TASK
Skip the pictures. Transcribe the rest of the data below without changing a word.

EXERCISE INPUTS
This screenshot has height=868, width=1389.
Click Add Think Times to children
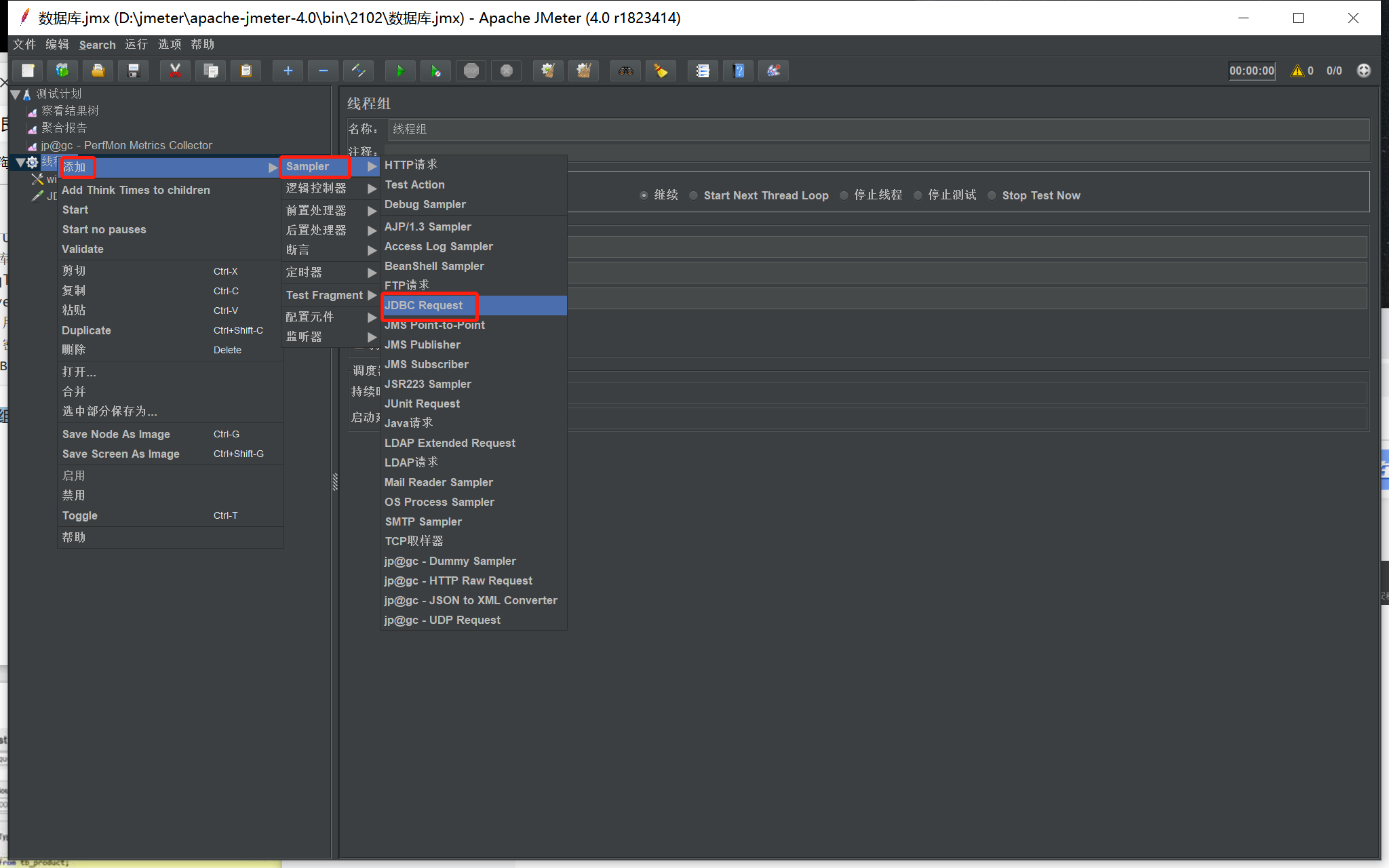pos(136,190)
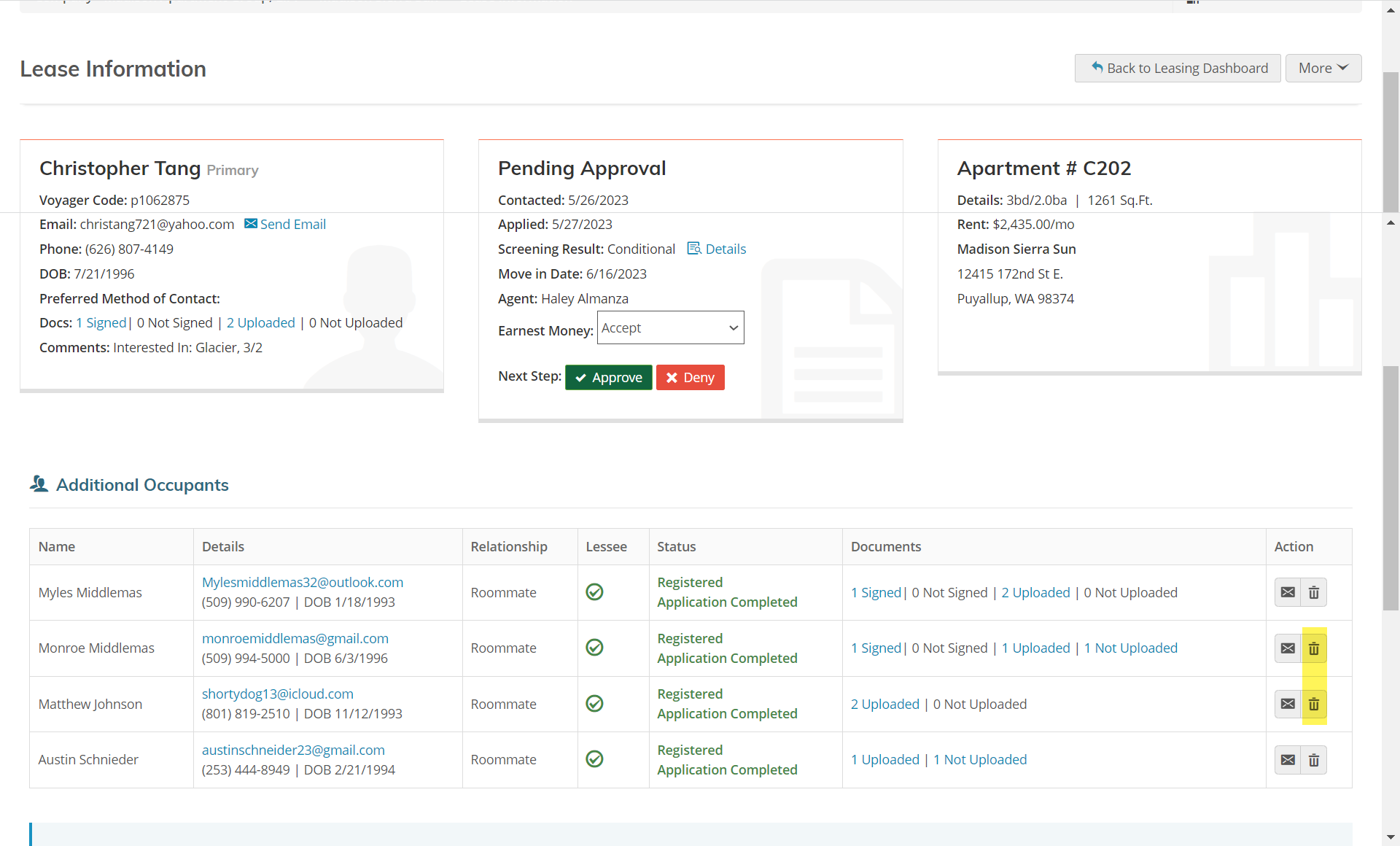Expand the More menu
The image size is (1400, 846).
(1323, 68)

RESULT OF THE EXERCISE
This screenshot has height=868, width=1389.
Click Add Think Times to children
pos(136,190)
Expand the More menu
The image size is (1400, 846).
(1323, 68)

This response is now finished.